Foto: Reprodução / Redes Sociais / @zearaujox


Expressão tem gerado dúvidas até entre baianos; saiba como usar corretamente


Um negócio dos baianos penetrou os brasileiros – lá ele. Antes restrita ao vocábulo regional, a gíria ultrapassou divisas e conquistou adeptos em todo o Brasil, incluindo famosos, como o atacante paulista Rodrygo, que atua no Real Madrid. O problema é que, por integrar a norma culta do baianês, o termo deixou os novos falantes em dúvida quanto ao real significado. Iniciado o debate, o caso mostrou-se mais grave do que o imaginado: até os nativos estão divergindo.


“Na Bahia, se usa o ‘lá ela(e)’ quando se refere a algo ruim que aconteceu com outra pessoa e não se quer que aconteça conosco. Pode ser substituído por ‘Deus é mais’. Parem de usar em outras situações, não faz o menor sentido e incomoda os falantes nativos”, explicou uma baiana no Twitter.

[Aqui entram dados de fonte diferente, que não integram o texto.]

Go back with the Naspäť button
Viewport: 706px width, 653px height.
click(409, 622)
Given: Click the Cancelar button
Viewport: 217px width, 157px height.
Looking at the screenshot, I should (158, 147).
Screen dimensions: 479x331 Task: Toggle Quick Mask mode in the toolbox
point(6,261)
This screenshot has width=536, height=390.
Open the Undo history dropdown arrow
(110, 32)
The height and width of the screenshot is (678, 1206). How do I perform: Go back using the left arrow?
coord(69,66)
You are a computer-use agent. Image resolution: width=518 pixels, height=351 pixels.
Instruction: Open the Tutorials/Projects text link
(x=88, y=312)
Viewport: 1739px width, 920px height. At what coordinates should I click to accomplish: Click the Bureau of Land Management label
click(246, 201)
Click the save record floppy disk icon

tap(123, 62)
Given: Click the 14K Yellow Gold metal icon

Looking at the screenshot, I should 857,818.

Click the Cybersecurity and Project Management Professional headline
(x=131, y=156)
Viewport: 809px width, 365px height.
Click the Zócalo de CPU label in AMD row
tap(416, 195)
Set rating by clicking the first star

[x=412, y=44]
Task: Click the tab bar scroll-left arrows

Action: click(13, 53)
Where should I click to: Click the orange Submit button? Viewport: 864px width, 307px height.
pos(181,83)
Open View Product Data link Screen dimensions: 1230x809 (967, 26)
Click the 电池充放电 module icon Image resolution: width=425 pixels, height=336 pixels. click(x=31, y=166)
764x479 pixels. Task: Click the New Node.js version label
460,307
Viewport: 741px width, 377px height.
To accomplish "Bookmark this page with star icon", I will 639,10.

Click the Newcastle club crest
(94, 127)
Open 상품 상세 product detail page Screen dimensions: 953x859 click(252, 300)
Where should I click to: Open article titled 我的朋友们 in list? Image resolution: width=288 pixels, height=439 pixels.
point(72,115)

Em sua argumentação, a internauta tentou ser porta-voz de todos os conterrâneos, mas o que realmente incomodou os falantes nativos foi a sua definição dada à gíria. Principalmente por colocar “lá ela” e “lá ele” no mesmo barco.


“Na verdade, eu vou te explicar”, iniciou outro tuiteiro que ostenta uma camiseta do Bahia na foto de perfil. “Usa-se ‘lá ele’ em situações de duplo sentido. Denota abnegação, ou simplesmente a negação de algo que possa parecer constrangedor aos olhos do baiano durante um diálogo entre amigos, ou até mesmo no cotidiano”, versou o tricolor.

Ou seja: “lá ele” seria simplesmente um antídoto ou mecanismo de defesa contra qualquer deslize, ou piada de cunho sexual. “Já ‘lá ela’ é um sinônimo de ‘desgraça’”, completa outro usuário.


Estabelecido o impasse, convocamos um juiz imparcial, e carioca (calma), para resolver a questão. Engenheiro de formação, Nivaldo Lariú mora na Bahia há décadas e é autor do “Dicionário de Baianês”.


O veredicto trazido por ele se assemelha à definição apresentada pelo rapaz com a camisa do Bahia.


“Lá ele, na Bahia, é um curinga usado em defesa contra essas ousadias”, explica.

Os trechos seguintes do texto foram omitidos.